Un torbellino humano saltó sobre su pecho. Era una niña de unos siete años, con ojos grandes y chispeantes. Antes de que pudiera gritar, una niña de cinco años le lanzó una almohada desde la puerta.

—¡Es tu turno de hacer el desayunoooo!

—¿Qué… qué demonios? —Sebastián se incorporó, empapado en sudor.

La puerta se abrió lentamente. Anita, ahora en pijama, se apoyó en el marco con una sonrisa triunfal.

—Bienvenido a tu nueva vida, Sebastián. Eres esposo de Clara Rivas. Tienes tres hijos. Y una lista de tareas por cumplir si quieres volver.

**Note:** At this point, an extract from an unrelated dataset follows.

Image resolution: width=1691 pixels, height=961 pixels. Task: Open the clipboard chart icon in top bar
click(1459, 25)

—¿Volver? ¿Volver a dónde? —masculló, en pánico.

—A tu mundo egoísta, vacío y cómodo. Aunque no sé por qué alguien querría volver allí.

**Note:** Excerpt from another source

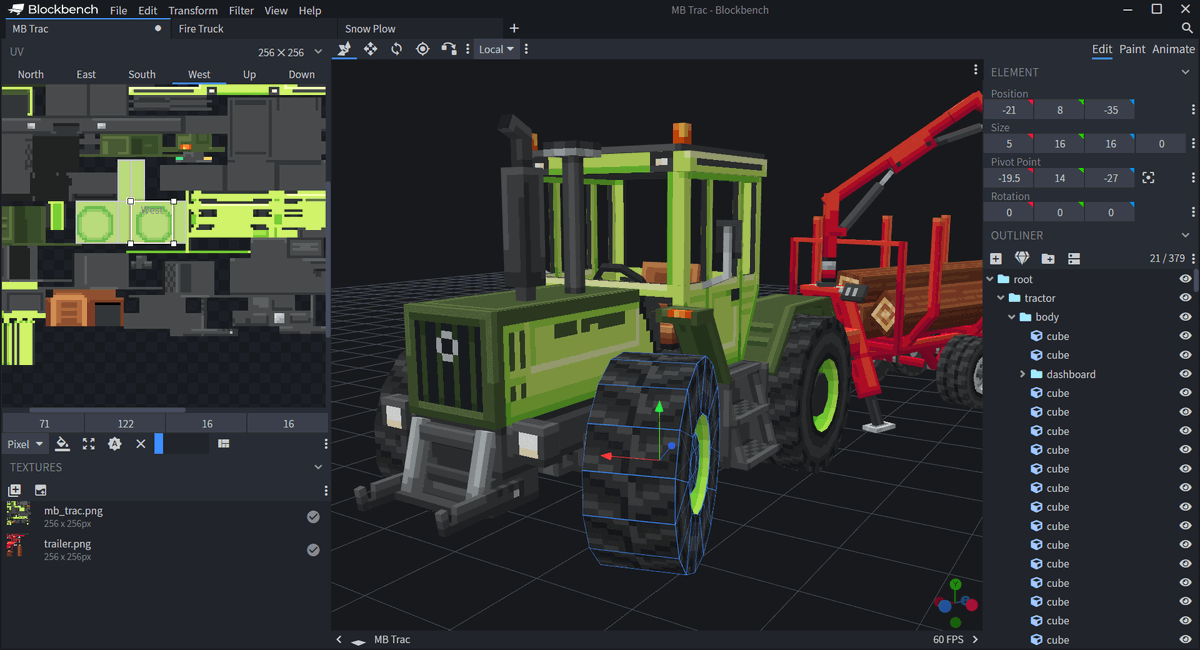
Task: Click the center pivot icon beside Pivot Point
Action: pyautogui.click(x=1148, y=178)
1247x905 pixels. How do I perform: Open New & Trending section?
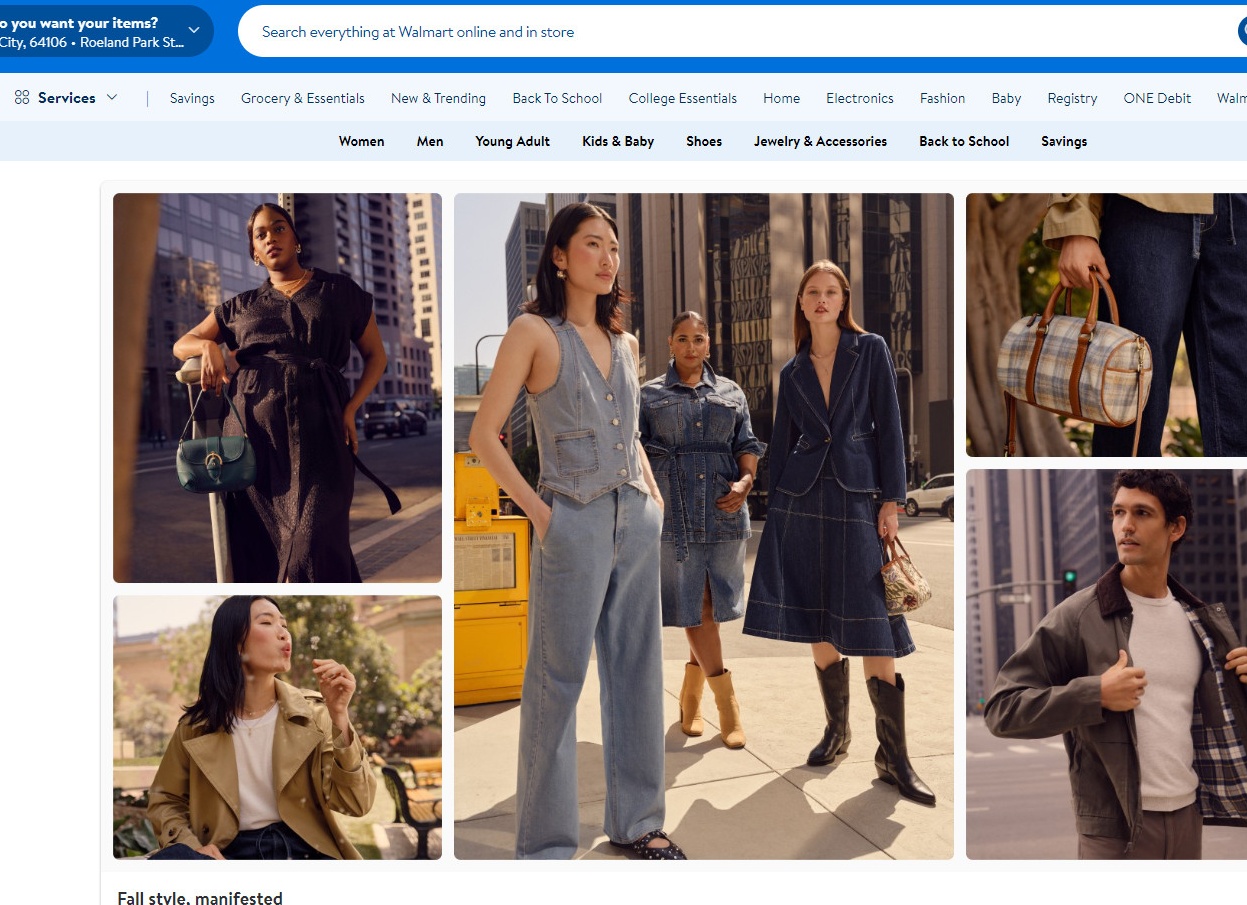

—¡Esto es una pesadilla! —gritó, saliendo de la cama, tropezando con una muñeca parlante.

—No, es un regalo... creo. Ahora apúrate: mamá se va a molestar si no ayudas a vestirnos.

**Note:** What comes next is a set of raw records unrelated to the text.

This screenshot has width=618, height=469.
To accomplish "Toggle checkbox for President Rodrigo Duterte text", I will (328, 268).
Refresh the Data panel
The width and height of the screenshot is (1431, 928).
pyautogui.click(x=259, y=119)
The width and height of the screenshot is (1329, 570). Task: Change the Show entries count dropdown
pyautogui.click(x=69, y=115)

Sebastián corrió hacia el baño. Se observó en el espejo y casi no se reconoció. Su cabello estaba más desordenado de lo habitual, llevaba una camiseta con un dibujo de dinosaurio y tenía… ¿un anillo?

—¡No puede ser!

Los sonidos de su corazón retumbaban en sus oídos. Parecía que estaba teniendo un ataque de ansiedad.

En la cocina, el desayuno era una guerra. Clara, con ojeras y una taza de café, lo saludó con una sonrisa cansada.

—Buenos días. Espero que hoy sí puedas llevar a los niños al colegio. Ayer te olvidaste otra vez.

Sebastián se quedó congelado. La miró: Clara. Pero no era la vecina callada que conocía de vista. Era distinta. Tenía una seguridad en su mirada, una calidez que nunca le había prestado atención. Y lo más perturbador: lo miraba como si fuera su esposo… como si lo amara.

—¿Estás bien? —preguntó ella, preocupada.

—Sí, solo… tuve un sueño raro.

Anita se acercó con un cuaderno.

—Te dejo aquí tu primera tarea —dijo con tono inocente—. Es en la escuela. Vas a ser Papá Noel.

—¿Qué?

—Y no olvides aprenderte los nombres de todos los niños. Uno de ellos es experto en descubrir impostores.

Sebastián hundió el rostro en las manos.

—Esto no puede estar pasando. — soltó una sonrisa perturbadora. — ¡Eso es! La bebbida me hizo daño. No estoy despierto, sigo en el sofá. En mi casa. — Volvió a mirar a su alrededor y se lamentó. — No pude ser verdad esto.

—Oh, claro que sí —dijo Anita, dándole una palmadita en la espalda—. Y apenas vamos comenzando.